Omicidio Vibaldi, si costituisce ad Alghero Dante Lancioni
Si era reso irreperibile da poche ore prima della lettura della sentenza che lo avrebbe tenuto in prigione a vita. Il tipografo cagliaritano Dante Lancioni si è costituito oggi poco prima delle 13 nel carcere di Alghero. Il 21 dicembre del 2006 la corte d’Assise d’Appello di Cagliari lo aveva condannato all’ergastolo per l’omicidio del tenente colonnello Vittorio Vibaldi, un ex ufficiale della Guardia di Finanza.Lancioni ha sempre proclamato la propria estraneità alla vicenda. Stamattina ha bussato al portone del carcere e si è consegnato agli agenti di guardia.
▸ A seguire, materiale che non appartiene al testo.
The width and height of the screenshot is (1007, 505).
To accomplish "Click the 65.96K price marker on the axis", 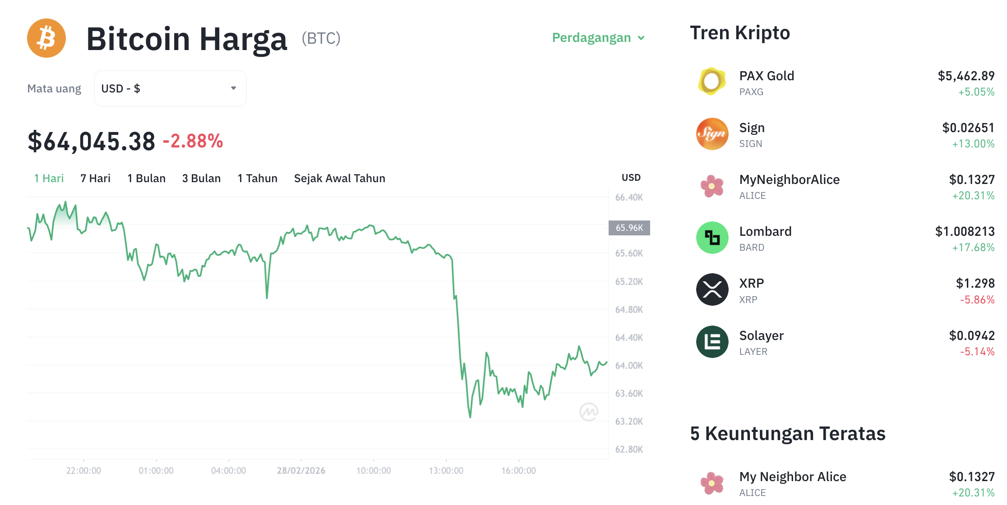I will pyautogui.click(x=630, y=228).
La decisione di costituirsi, come ha confermato l’ avvocato Luigi Concas, suo difensore, è stata presa dal tipografo in piena autonomia dopo poco più di un anno di latitanza.
Secondo l’accusa Davide Lancioni avrebbe ucciso Vibaldi nel corso di una discussione legata alla restituzione di una forte somma di denaro. Denaro che l’ex ufficiale, originario di San Marcello Pistoiese, avrebbe consegnato al tipografo per sottrarlo alle ricerche della magistratura di Bergamo che indagava su una vicenda di tangenti. Il corpo di Vibaldi era stato trovato il 17 settembre 2000 da un cacciatore nelle campagne del cagliaritano. Il finanziere aveva 43 anni e si era trasferito a Cagliari dopo essersi dimesso dalle Fiamme Gialle prima che gli arrivasse il congedo disciplinare.